So you want to build a data science team?

Internet companies looking to start a data science team often get overwhelmed with the challenges and specific characteristics of hiring, building and growing a team.

They can become confused by all the terms, praises and buzzwords around certain technologies, algorithms and skills. Also, starting a team of this kind is not the same as it is with an average software development team. Profiles are more specific, terminology is more exotic, and there is little consensus on the market regarding best practices and the state of the art.

One major International retailer approached me recently for advice on how to build an in-house team from scratch for their E-commerce team and I would like to share with you the elements that I consider every company should clarify before getting started in this endeavour.

In this post, I will touch on these three key topics: accountability, resources, and team composition.

Accountability

It should be very clear from the beginning for everyone exactly where in the organizational chart the team will be located and who the main stakeholders will be.

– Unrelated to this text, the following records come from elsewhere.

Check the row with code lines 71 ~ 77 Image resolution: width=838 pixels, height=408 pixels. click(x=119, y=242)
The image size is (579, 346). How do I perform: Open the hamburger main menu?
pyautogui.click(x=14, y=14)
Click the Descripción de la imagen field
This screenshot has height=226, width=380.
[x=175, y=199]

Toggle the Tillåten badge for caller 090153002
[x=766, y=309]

There are multiple approaches that can be used. Some organizations put the data science team under the CTO, others under the CFO or even the CMO, others prefer a federated system with specialists distributed across departments and supervised by a project manager, while others go for the R&D route where the team does not have a specific agenda or stakeholder and has an open hand to decide.

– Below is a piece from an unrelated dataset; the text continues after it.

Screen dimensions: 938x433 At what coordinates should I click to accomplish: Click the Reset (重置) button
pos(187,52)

This depends on the company organization, culture, and resources, as well as the team’s mission. The risk of not deciding this from the beginning can lead to confusion in the daily activities of the team.

As data science is a sexy topic, more than one person in management would be happy to have the team under her command. These expectations can lead to friction and confusion that can seriously affect the performance of the newly formed team, if they are not addressed right from the start.

To find more exclusive insights from tech industry insiders, explore VentureBeat's selection of recent guest posts.

Resources

Anyone familiar with the current state of the job market must be aware that technical talent in this area does not come at a low price, yet it is surprising how budgets are not properly planned.

For an Internet company with 300 or more employees trying to create a centralized team with a specific mission (e.g. recommendation engines, customer reactivation, etc.) a good first start is a team of 5 to 8 people, where one is the technical project manager, 1-2 are the hardcore data scientists responsible for modeling, and 3-5 are the data engineers deploying the production code.

Over time, teams can become larger and similar teams with different missions can surge. Therefore, a quality team represents a significant commitment and this should be clear for every stakeholder.

Team Composition

After determining the resources available and the expected team size, the next big topic is who to hire. For the regular HR department this becomes very quickly an impossible task. Very fast mailboxes are flooded with résumés containing all types of exotic qualifications and never-heard-before terms.

Here it is also very easy to be influenced by media or technology vendors. Hence, it should be defined which hard skills and technologies are relevant, if education weighs more than experience, if big names in a résumé carry an extra weight, if it is really necessary to hire super senior engineers or long-experienced post-docs. This is easier said than done, as in the seed stage of the team there are still many unanswered questions.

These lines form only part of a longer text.